When asked if the lack of political solutions means that violence is the only remaining option, Tillman doesn’t answer directly. Such revolutions only happen when those with nothing to lose rise up against those who stand to lose everything. A revolution by hipsters would look like the scene he describes in “Things It Would Have Been Helpful to Know Before the Revolution,” with the spoiled revolutionaries soon longing to rebuild the system they just dismantled. Only the Silicon Valley geniuses have any sort of vision for what the future could look like, and since plans of colonizing other planets on a mass scale depend on humans making their own planet uninhabitable, it’s not much of a solution at all. The revolution isn’t coming, capitalism cannot be fixed, and no amount of deliberating over the machinations of democracy is going to change a single thing. And yet he has hope.

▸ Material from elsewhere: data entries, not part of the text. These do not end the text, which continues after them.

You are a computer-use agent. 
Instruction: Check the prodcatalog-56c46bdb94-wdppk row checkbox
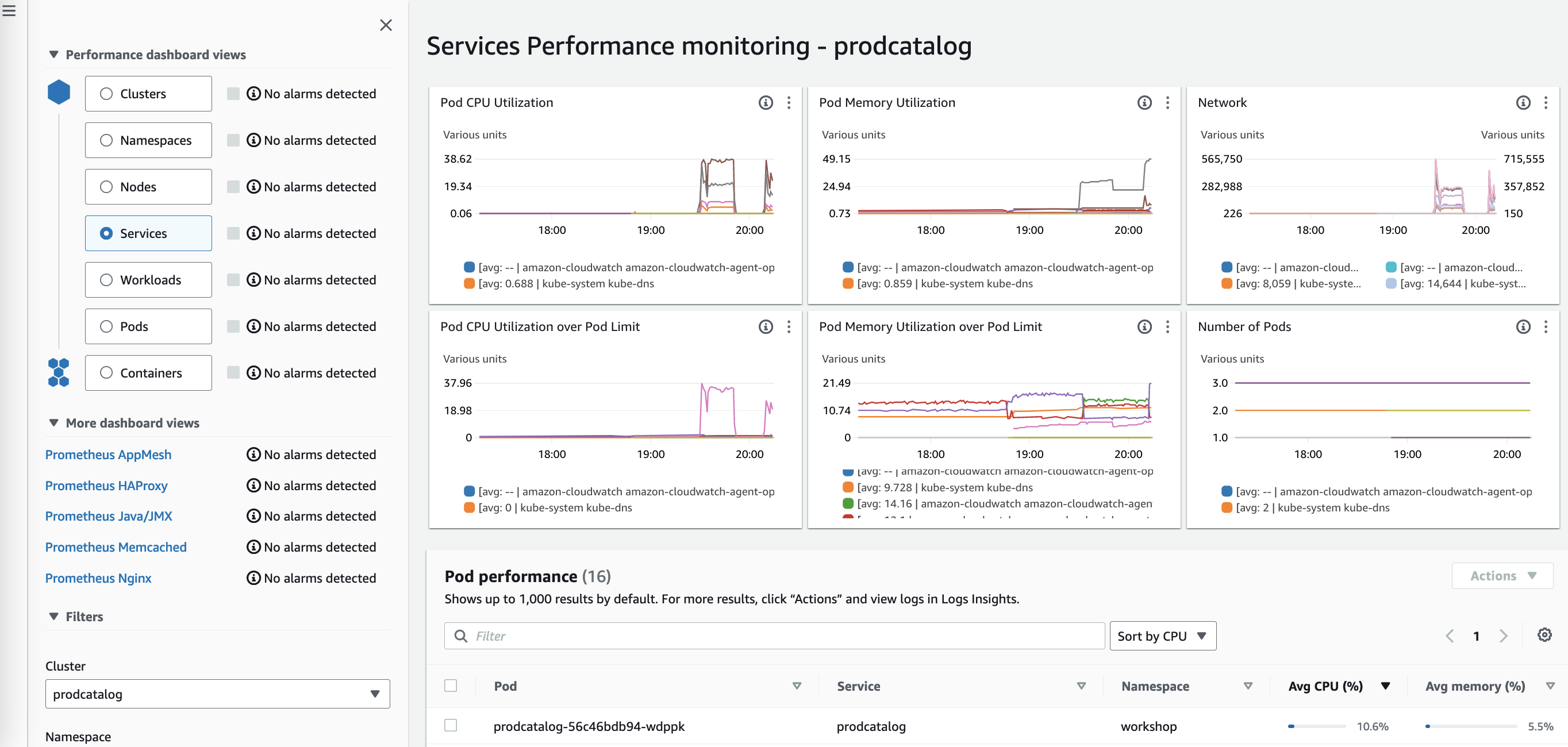pyautogui.click(x=452, y=726)
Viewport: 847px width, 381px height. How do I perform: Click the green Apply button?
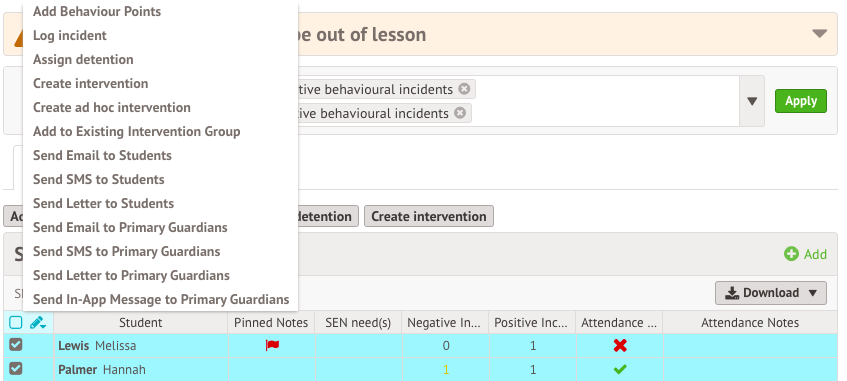point(801,101)
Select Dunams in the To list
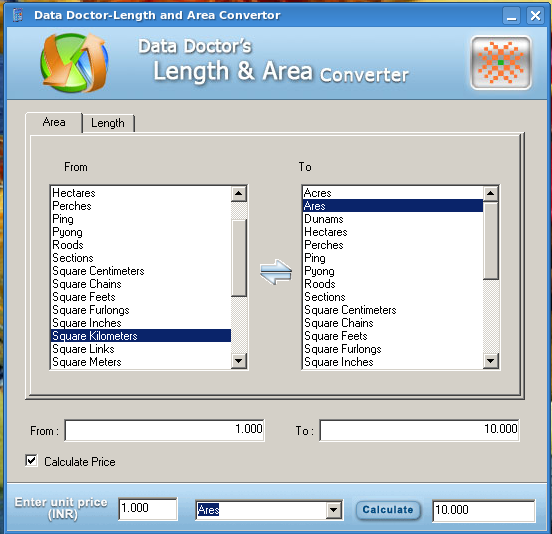 click(x=324, y=219)
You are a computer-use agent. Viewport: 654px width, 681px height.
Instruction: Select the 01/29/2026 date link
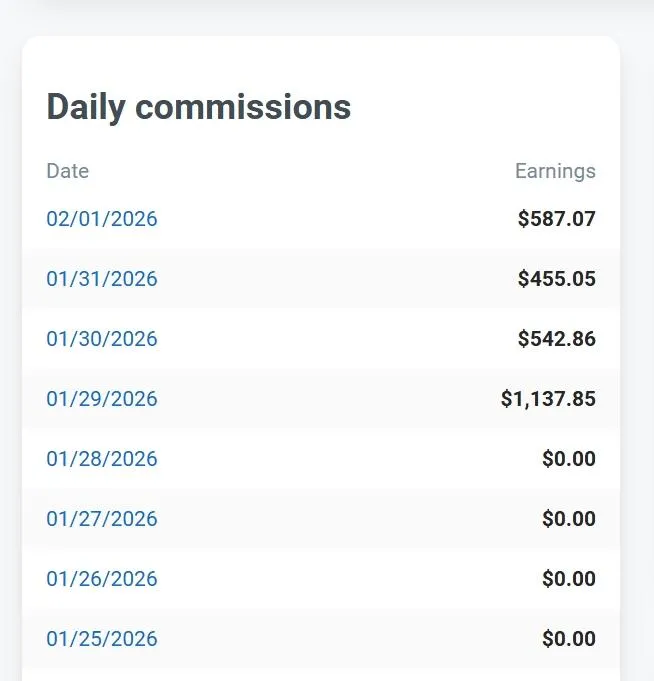tap(102, 399)
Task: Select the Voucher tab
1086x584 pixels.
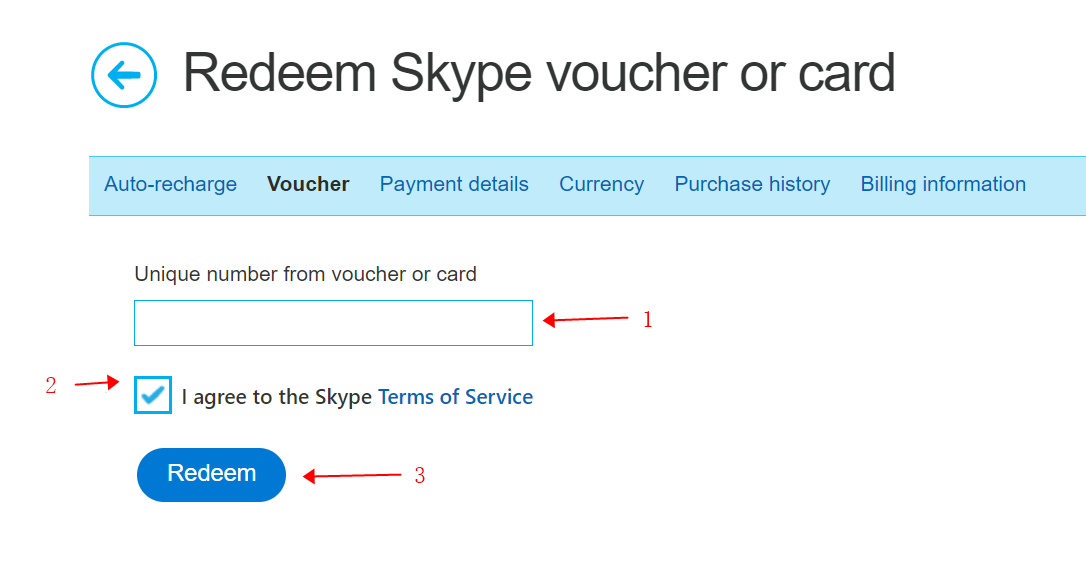Action: coord(308,184)
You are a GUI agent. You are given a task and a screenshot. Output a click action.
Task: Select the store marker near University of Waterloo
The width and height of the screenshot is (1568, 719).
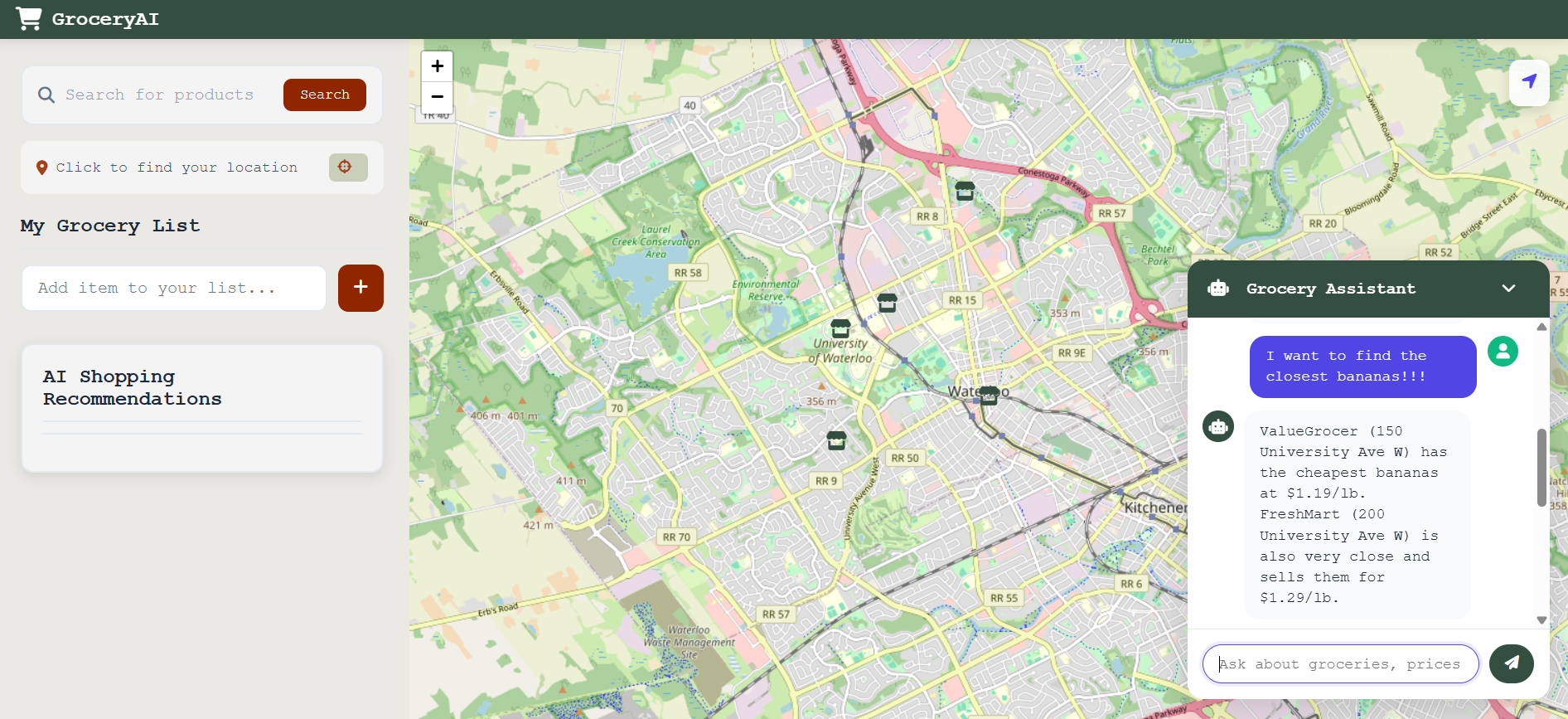[x=840, y=328]
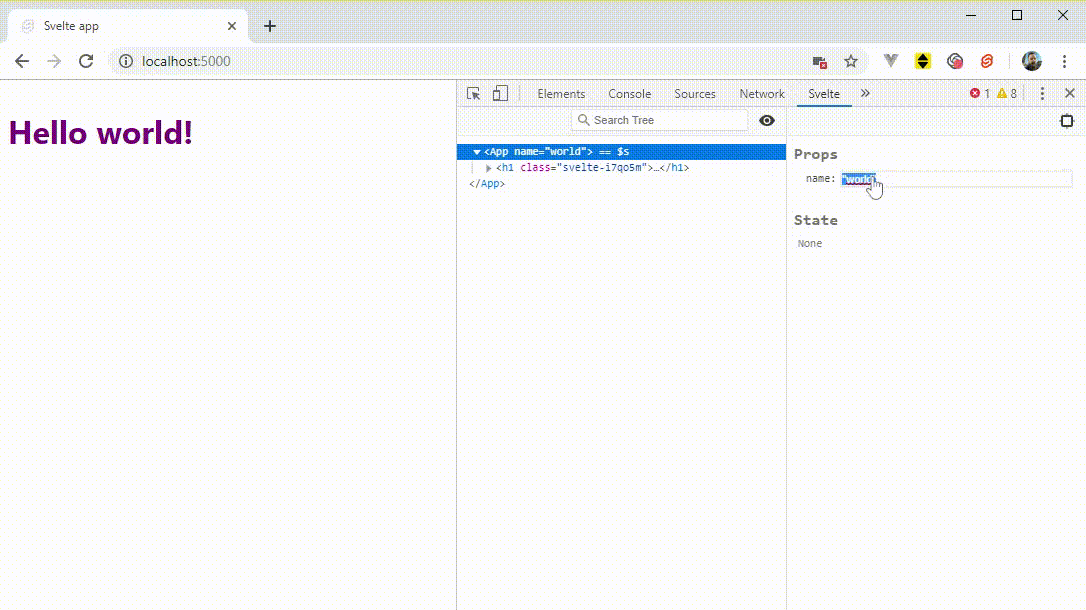The height and width of the screenshot is (610, 1086).
Task: Show more DevTools tabs via chevron
Action: 865,93
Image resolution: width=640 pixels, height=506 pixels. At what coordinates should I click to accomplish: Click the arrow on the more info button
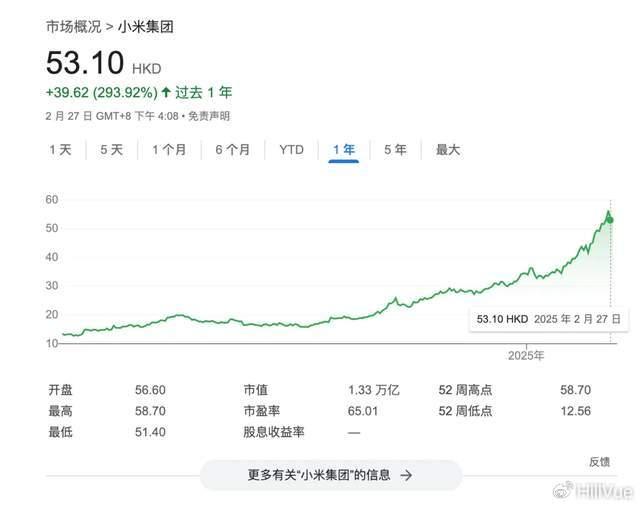[406, 475]
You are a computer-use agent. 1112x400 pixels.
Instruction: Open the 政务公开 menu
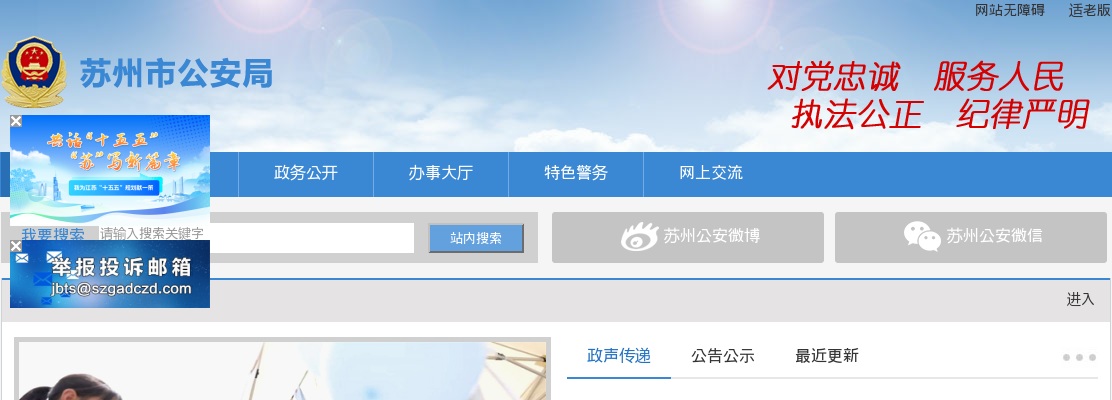306,174
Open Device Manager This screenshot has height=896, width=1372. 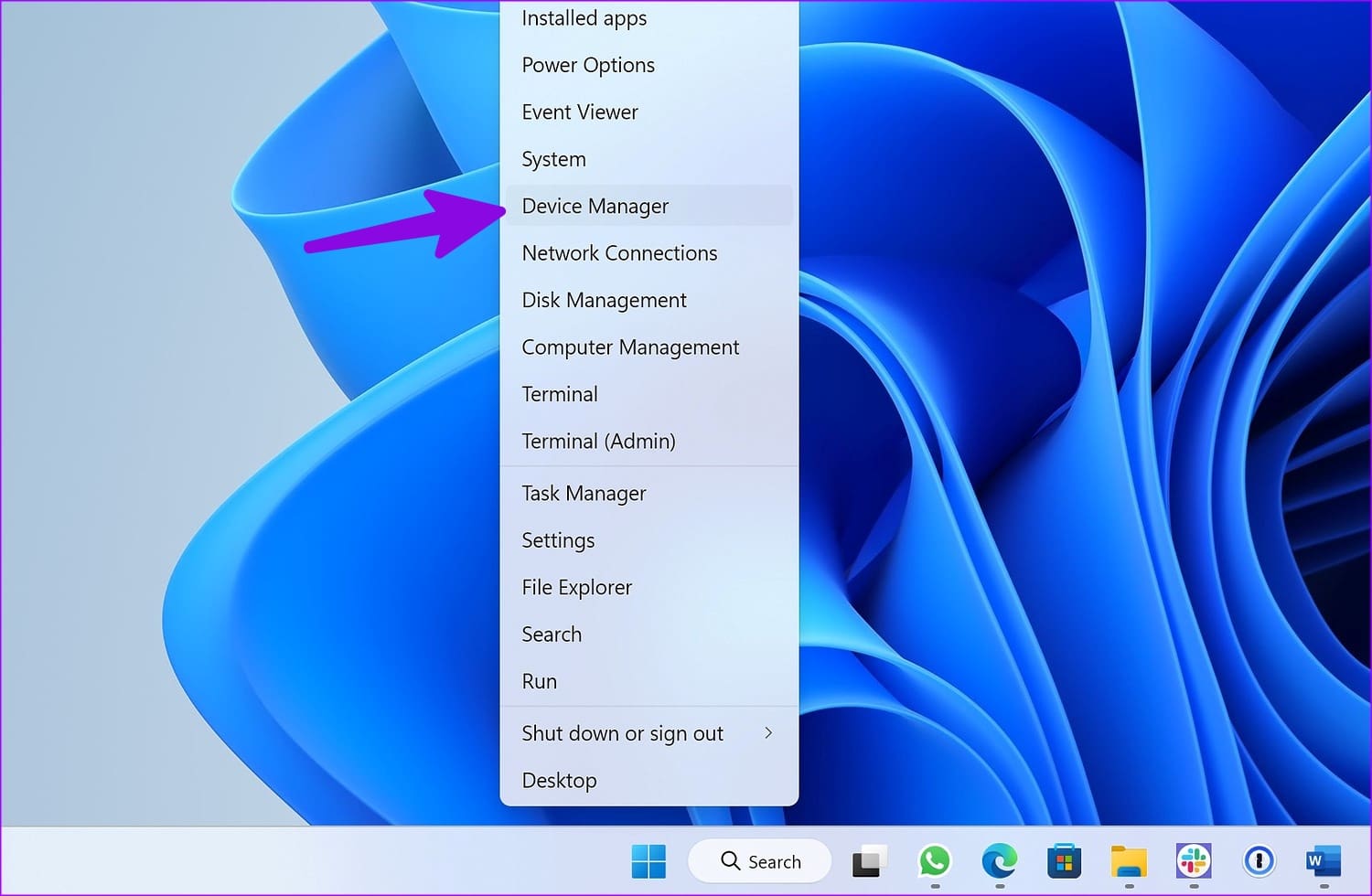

“The conclusion of the album is this thing that I always come back to: all we have is each other,” he says. “That’s where we create empathy and compassion, which is the substance of our survival. So I don’t think it’s really that shitty of an answer. God, we’re looking for answers in these increasingly absurd sciences and shit. But the answer is not going to be in quasars, guys! The answer is taking care of each other. It’s not a cliché. It’s the substance of human life, the substance of survival. If you take away that from the human experience, all you have left is a moustache and a bad attitude.”

Unfortunately, in a world where whoever comes up with the best 140-character retort often wins the day’s debate, the moustache and bad attitude are likely to be the talking points that float to the surface after discussions of Pure Comedy. Over an hour has passed since we began our conversation, so we need to wrap it up. But there’s time for one more question. If life is utterly meaningless, just “random matter suspended in the dark,” why bother to make such beautiful music about it? If it’s true that all we have is each other, given what Tillman has told us about human nature, how is that comforting? If this is all a cruel joke, a comedy of misery and stupidity, how can he find hope in it? I ask him if he thinks the album is more cynical than he’s letting on.

“No, there’s no such thing as cynical music,” he replies. “You don’t sit down at a piano for hours and hours at a time, berating yourself for not writing a good enough song, because you’re cynical. A cynic goes, ‘This sucks. It’s hard. I’m going to drink.’ I might do that too; it’s part of the whole thing. But cynicism is not looking at a world full of obscene counterfeits and thinking that it sucks. If anything, I’m just way too innocent, and I think that things should be good. I have an idea of how things should be. This is how it has been since I was a kid. It’s like, ‘There’s a way that things should look, and it’s not this. This is fucking weird and gross and it makes people unhappy.’”

“That shit ruined me,” he continues, and it’s not clear what “that” represents, whether his idealism, his religious upbringing, or humankind’s collective rejection of basic decency. “I don’t have a family. I don’t really have parents. I haven’t spoken to my parents in like 10 years. What kind of weird force can tear a family apart like that? It’s crazy. There were so many other more important factors than religion, but those are so painful that if I’m talking about it I just go, ‘It was religion! That was it. That’s what fucked it all up.’ When you look at Jehovah’s Witnesses exiling their children, could you or I ever do that? Could you look your kid in the face and say, ‘You don’t believe in Sky Man, so you have to get out of my life?’ That’s deranged. Something similar did happen to me, but it was less formal.”

And with that we’re out of time, and it would be impolite to press for further details. I tell him that I can only imagine how traumatic it would be to have your parents push you away, how that would inevitably present questions you could never answer, no matter how much you’ve thought about them.

“But they’re going to get old and need me one day, and we’ll figure it out, I’m sure,” he says. “That’s how life brings people together. You get old, you become helpless, and you become a child again,” he says, trailing off. His tone is soft, neither bitter nor regretful. For the first time in the interview, he actually sounds like the idealist he has spent the last 75 minutes telling me he is. “I hope it works out that way.”